3. But there was a preparatory work to be done also in the church at home. She was to be roused. She was also to be trained. A generation must be trained at home who should know how to give, and also a generation who should know how to go, that the gospel might be preached to the heathen. Something has been done in these preparatory works.

4. Meanwhile, the providence of God has been marvellously coöperating with the church. China and Turkey (and we may add India too), closed to the Christian missionary thirty years ago, are now thrown open to him. In Turkey the fullest toleration of Christianity is the established policy of government. In the meanwhile, commerce and the arts are in an hundred different ways made subservient by God's providence to the work of Christian missions. And yet these encouraging features of the case, we would not have the reader contemplate alone. Other views must be taken along with these, in order to a just conception of the case. "We have laboured, prayed, and hoped," says a missionary in India, "for their conversion, expecting God, in his own time, to

take out of them a people for His name! Some hear us attentively, attend our Sabbath preaching, read the New Testament, and sometimes ask us to pray for them. But, on the other hand, I see the evil influence of Hinduism, Mohammedanism, and Pantheism, on the character of the people in such a way, that I am led to fear the masses are generally sinking under these influences." "Our work is just begun," says another; "while a few names are added to our church yearly, myriads are added to the swarming ranks of heathenism. We could have no hope, but the Lord of Hosts." Here, as with a needle, does this missionary touch the very point of weakness in the whole enterprise, considered in a mere human point of view; which is, that in the very moment that they, by God's blessing, convert one heathen, and he is translated out of the kingdom of darkness into that of light, hundreds are in that very moment born naturally into a state of sin and misery. So that, instead of gaining ground, Christianity is actually losing ground every moment. This is a difficulty in the way of the success of Christian missions which their adversaries seem not to have considered. It is greater than all their enumerated difficulties put together. Yet is even this nothing, before the invincible cause of Christianity; because, as said the missionary, "our hope is in the Lord of Hosts." For Him, "nothing is too hard." He can "convert a nation in a day."

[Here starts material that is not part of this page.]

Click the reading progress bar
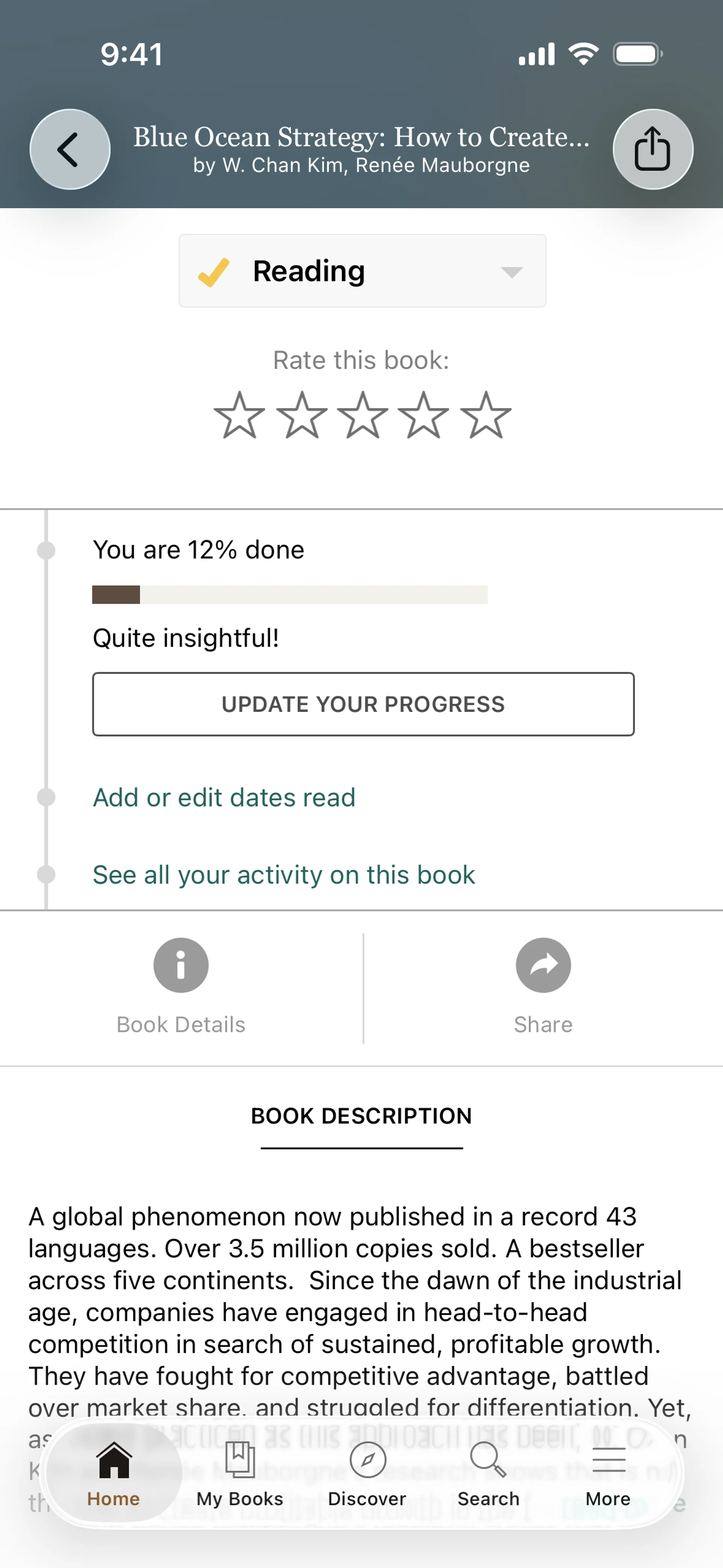Screen dimensions: 723x1568 point(290,595)
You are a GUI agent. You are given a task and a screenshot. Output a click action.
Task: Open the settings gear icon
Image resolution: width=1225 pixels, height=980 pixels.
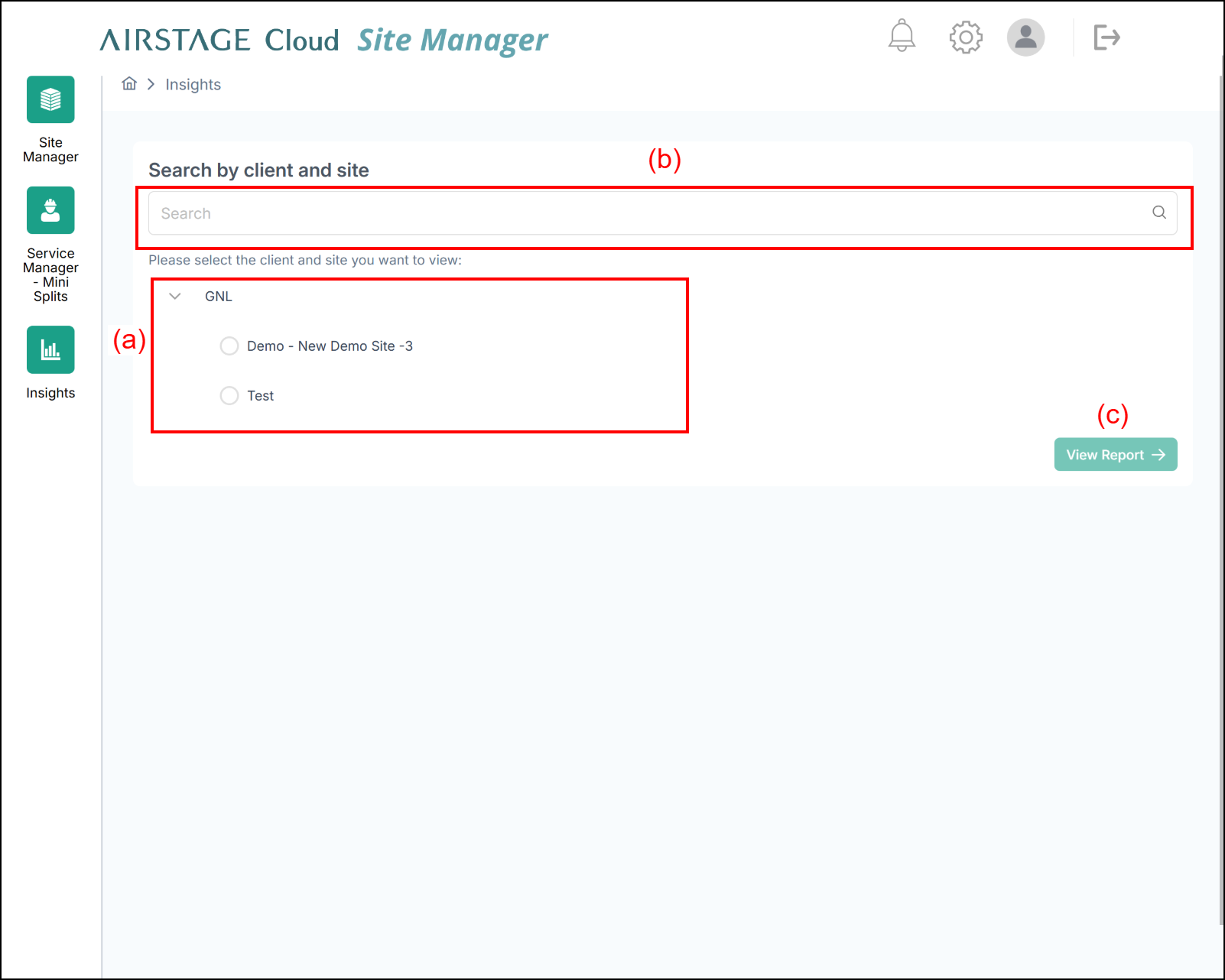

But there remains a second main ground of contempt for Christian missions, upon which we would offer a few observations. This is the opinion, that the enterprise as commonly understood and pursued by its friends, is a melancholy, baseless, and fanatical delusion. Christians, generally, believe that all heathen men and women, dying such, are lost. The great motive power of the whole undertaking is this belief. It must be confessed that, with a lamentable inconsistency on the part of the Christian church, this awful belief, like some other Christian beliefs, operates very feebly. Yet, what else, we would ask, is operating at all for the good of any heathen people? Let civilization or philosophy point to any benevolent or unselfish efforts whatsoever, on the part of either of them, to improve savage men.

But this old and well nigh universal belief of the Christian church is represented in some quarters as belonging only to the dark ages. For this enlightened age, such an idea does not answer. We are too civilized, we are too liberal, and too humane for it. In vain do old-fashioned Christians point to the express language of the Bible. In vain do they produce positive testimony from the Apostle Paul, or argue from various declarations. of our Saviour, and from His ascending command to preach to every creature. There is a tribunal of appeal in this age, higher than the Bible-and that is human reason and human sympathy.